Der Tiroler Komponist Werner Pirchner. 

Foto: Filmladen

Wien - Er war nicht nur im schönen Tirolerland, dessen als beengend empfundene Wertetraditionen Werner Pirchner satirisch durchleuchtete, eine heitere Provokation. Eigentlich war er dies auch für jene komponierende Zunft, die sich als Material erforschende Moderne verstand. Bei Pirchner, der tonal komponierte, zeigte sich nämlich, dass Innovation und Originalität miteinander - auf befruchtende Art und Weise - so gar nichts zu tun haben mussten. Pirchner war - im Sinne des Avantgardeanspruchs - nicht innovativ, dennoch hochinspiriert. Also: ein ernsthafter Komponist und handwerklich versierter Autodidakt, der alles akademische Regelwerk durch den Kakao pointierter Infragestellung zog.

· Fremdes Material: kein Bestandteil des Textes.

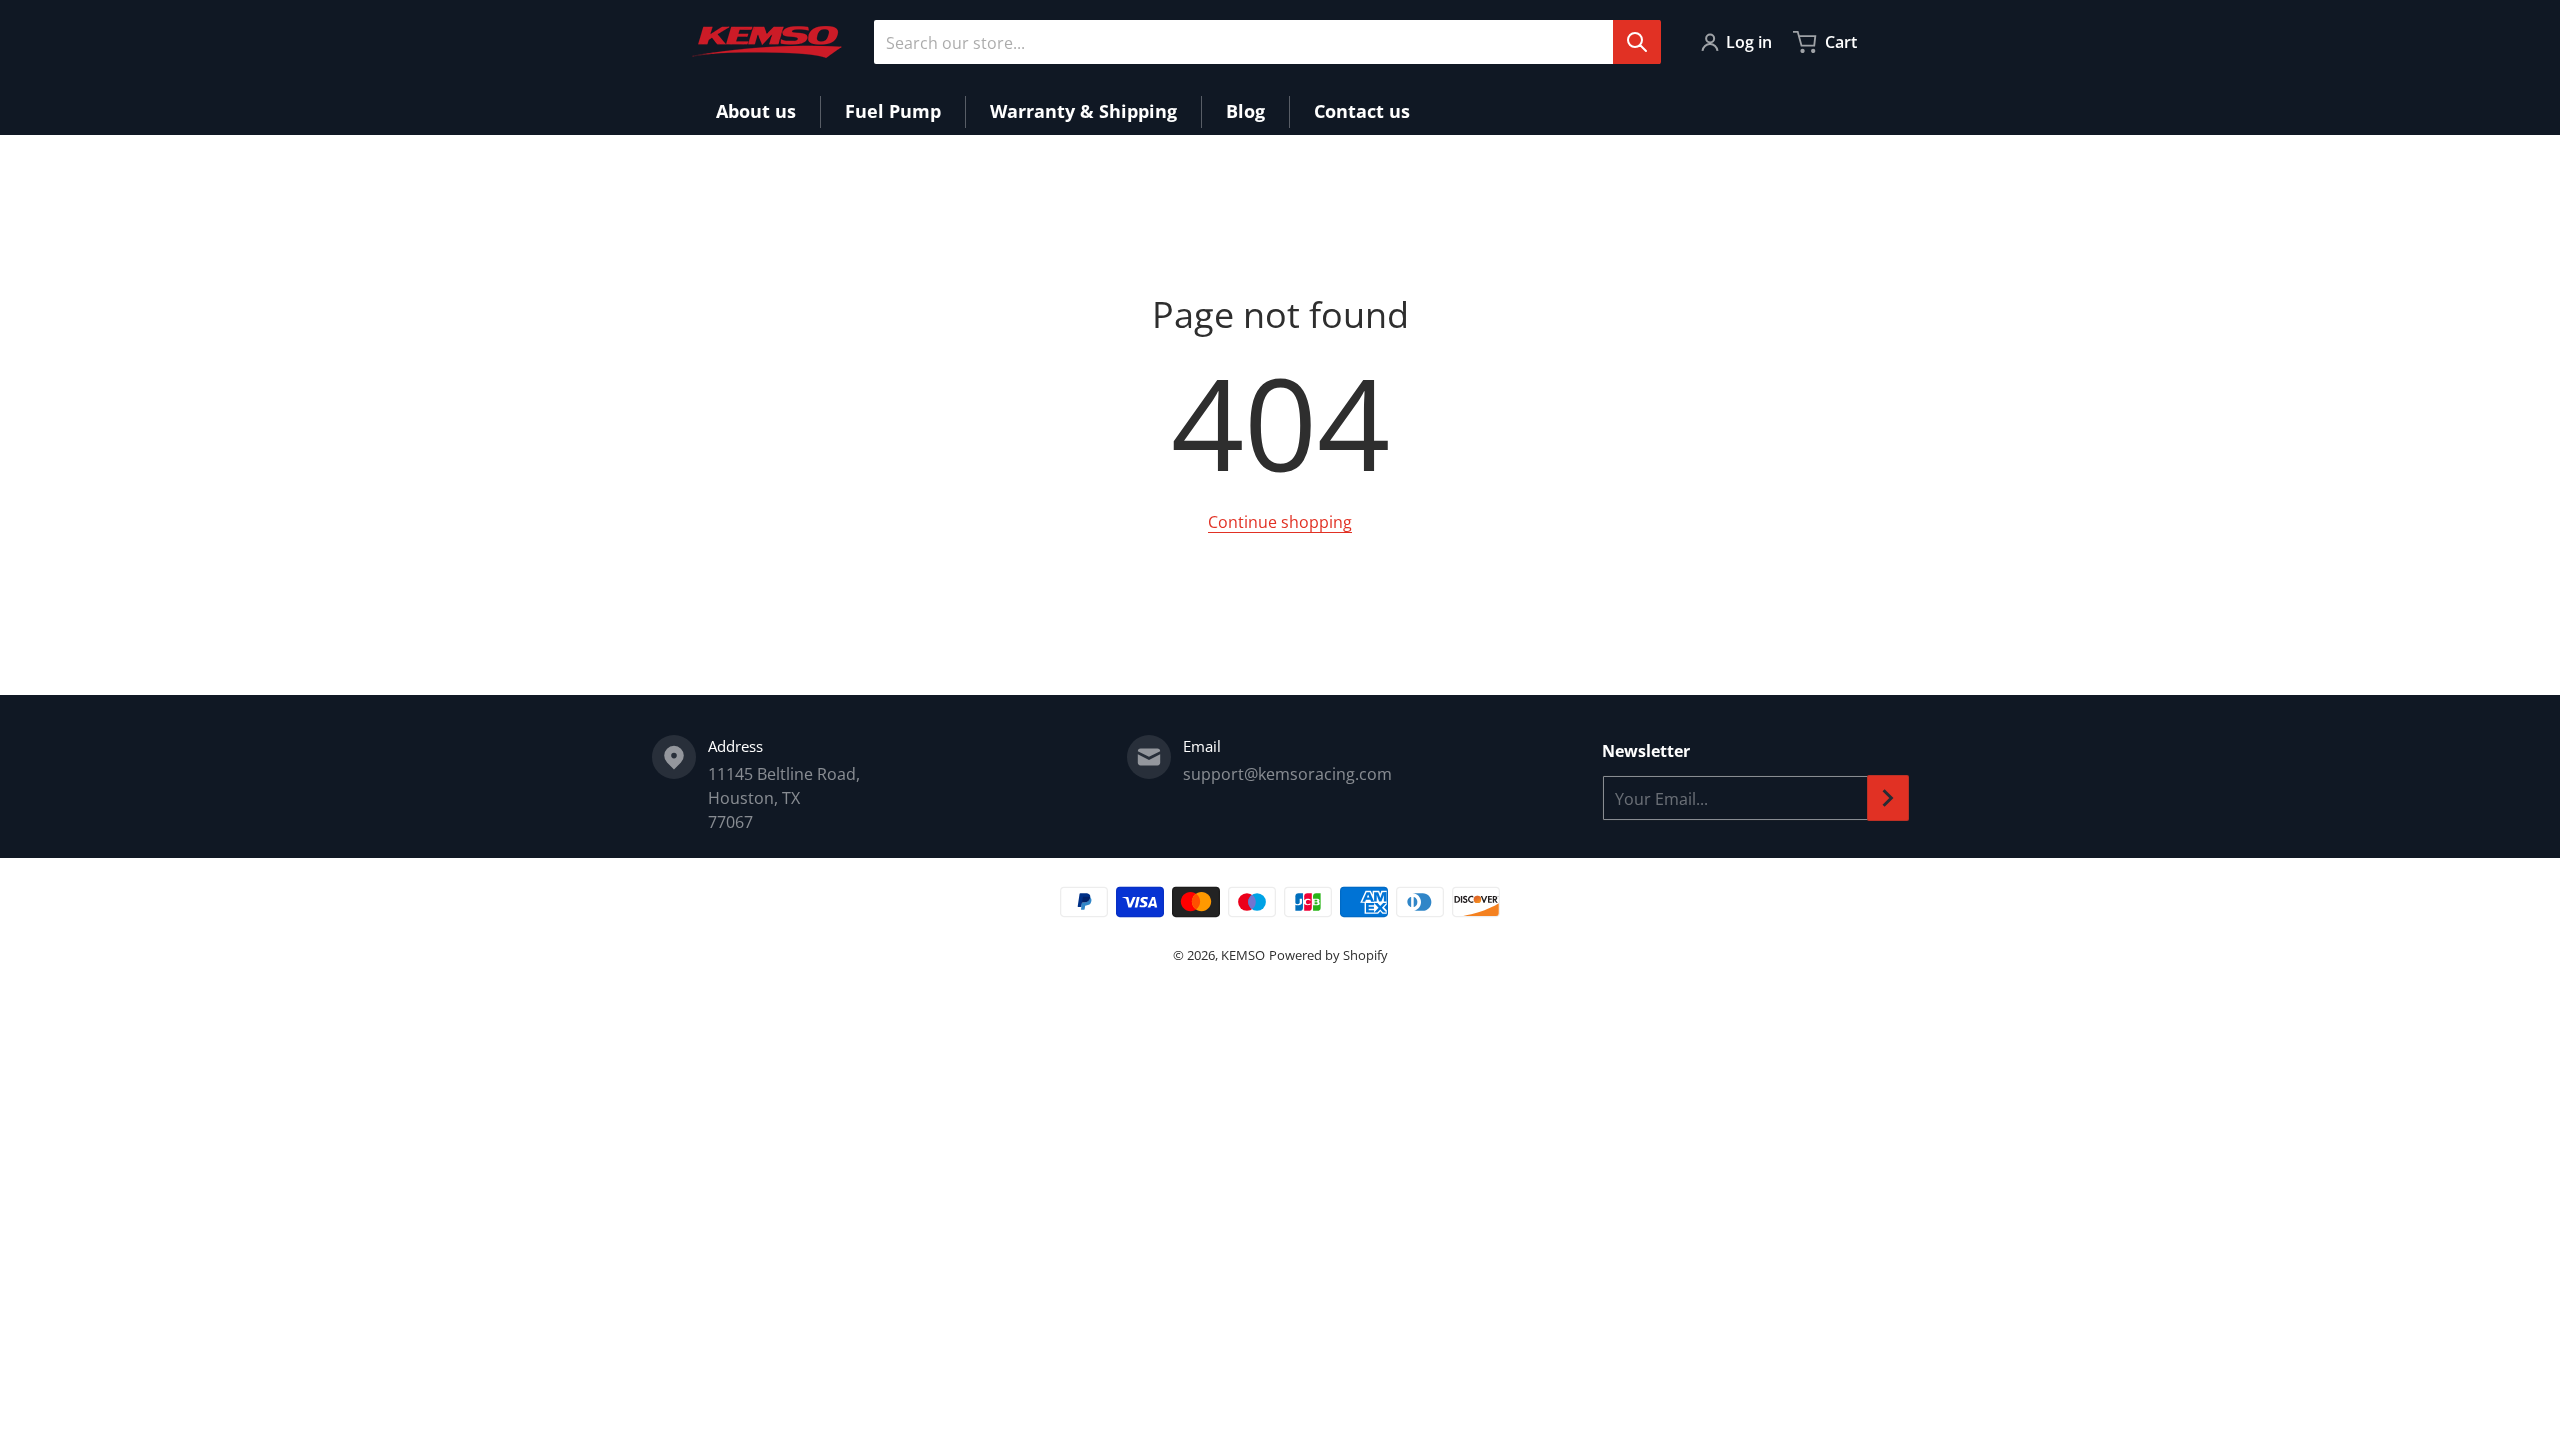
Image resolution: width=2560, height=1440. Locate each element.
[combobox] (1267, 42)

Und: Er war der Bewohner jener liberalen Stilwelt, in der sich Volksmusik, Jazz und Klassik auf Augenhöhe unterhielten und die Errungenschaften von Karl Valentin und Monty Python durchschimmerten.

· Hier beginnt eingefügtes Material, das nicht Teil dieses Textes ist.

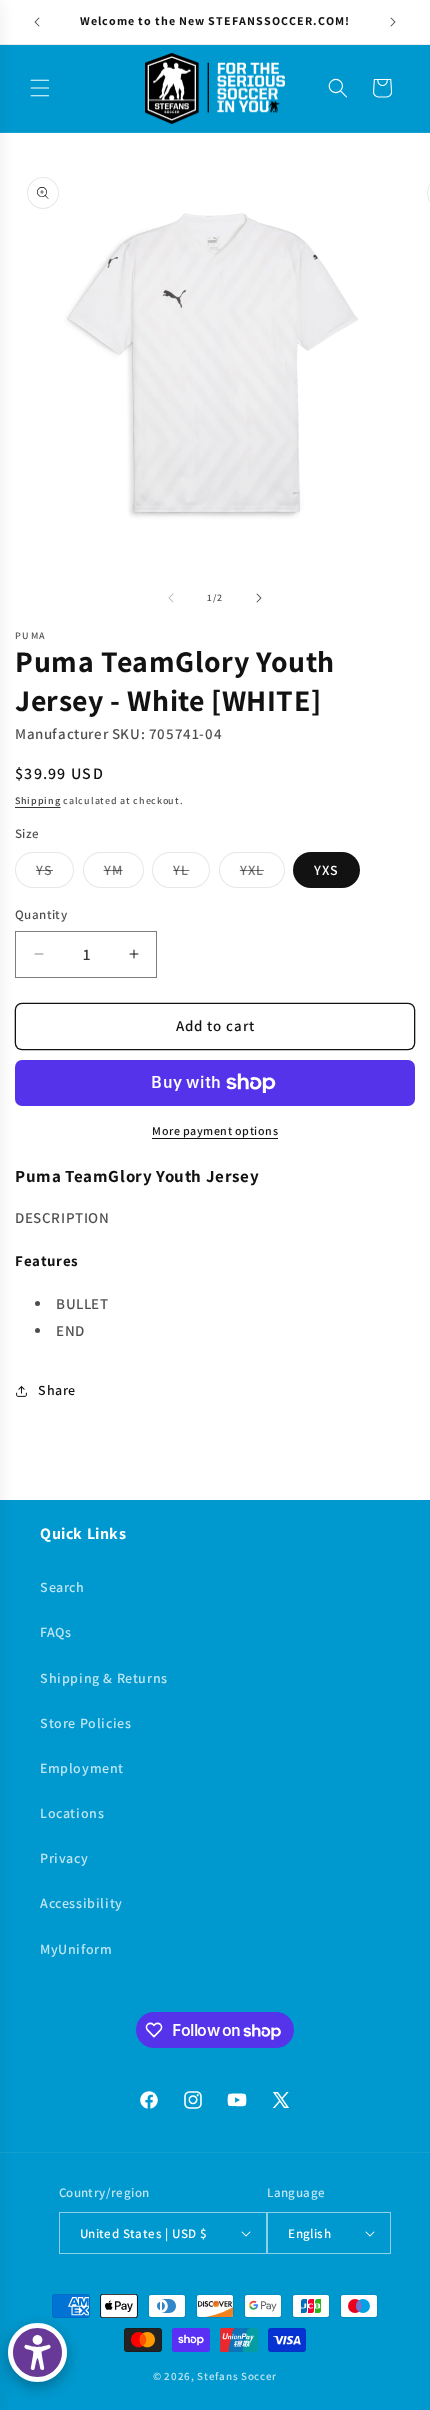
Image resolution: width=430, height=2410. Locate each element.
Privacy (64, 1858)
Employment (82, 1768)
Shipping (38, 800)
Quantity (41, 914)
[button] (40, 88)
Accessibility (81, 1903)
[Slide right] (259, 598)
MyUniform (76, 1949)
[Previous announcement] (37, 22)
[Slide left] (171, 598)
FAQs (55, 1632)
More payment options (215, 1130)
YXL (262, 874)
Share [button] (57, 1390)
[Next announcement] (393, 22)
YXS (326, 870)
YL (191, 874)
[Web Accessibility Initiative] (37, 2352)
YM (124, 874)
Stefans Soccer (237, 2376)
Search (62, 1587)
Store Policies (85, 1723)
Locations (72, 1813)
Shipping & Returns (104, 1678)
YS (55, 874)
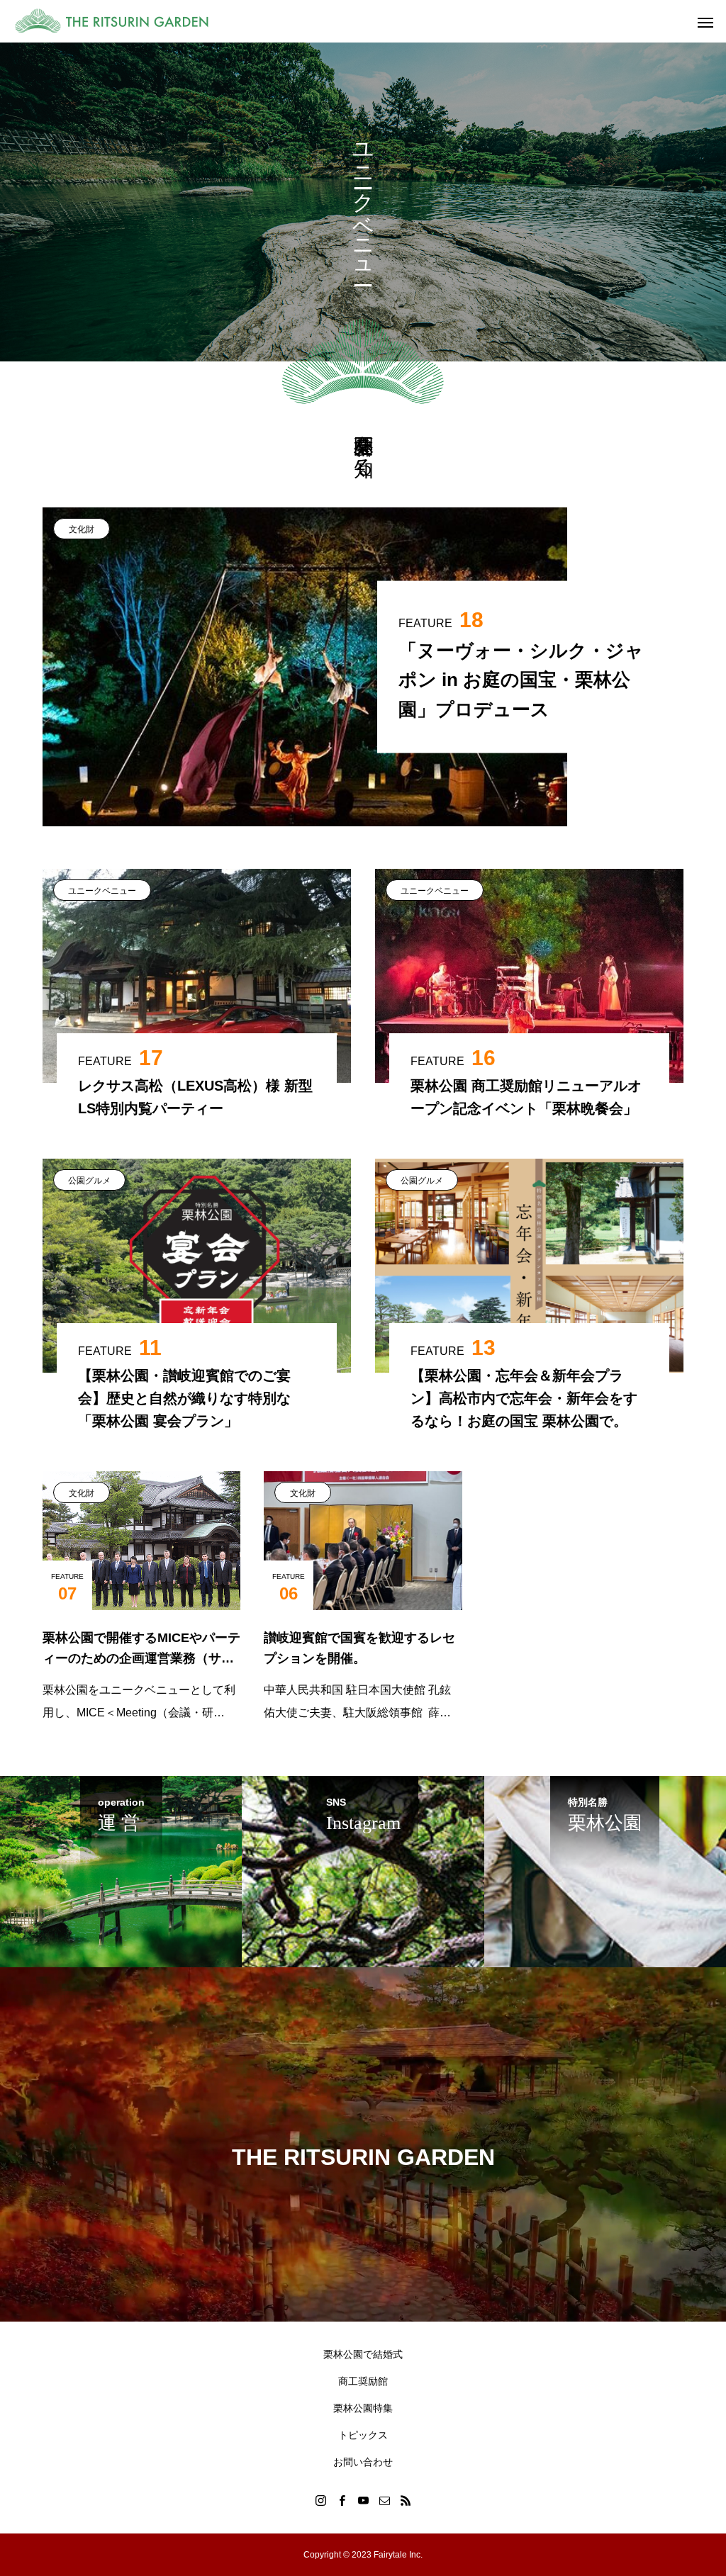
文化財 (81, 529)
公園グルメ (89, 1181)
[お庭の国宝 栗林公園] (120, 21)
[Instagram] (320, 2500)
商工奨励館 (363, 2381)
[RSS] (405, 2500)
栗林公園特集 (363, 2408)
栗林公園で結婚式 (363, 2354)
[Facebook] (342, 2500)
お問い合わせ (363, 2462)
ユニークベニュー (102, 891)
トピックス (363, 2435)
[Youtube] (363, 2500)
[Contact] (384, 2500)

Dieser ungebändigte Kunstzugang schimmert in der nett dahinplätschernden Doku D.U.D.A.! von Regisseur Malte Ludin durch: Man sieht Notenblätter, auf denen bei der Taktbezeichnung statt der Ziffer Vier ein weingefülltes Viertelglas abgebildet steht. Man wird auch - leider nur kurz - an den internationalen Aspekt in Pirchners Karriere erinnert. Zusammen mit dem Gitarristen Harry Pepl hat der Vibrafonist Pirchner ein "JazzZwio" betrieben, dessen subtil brennende Kammermusik europaweit Beachtung fand - bis sich Pirchner entschloss, nur noch Komponist zu sein.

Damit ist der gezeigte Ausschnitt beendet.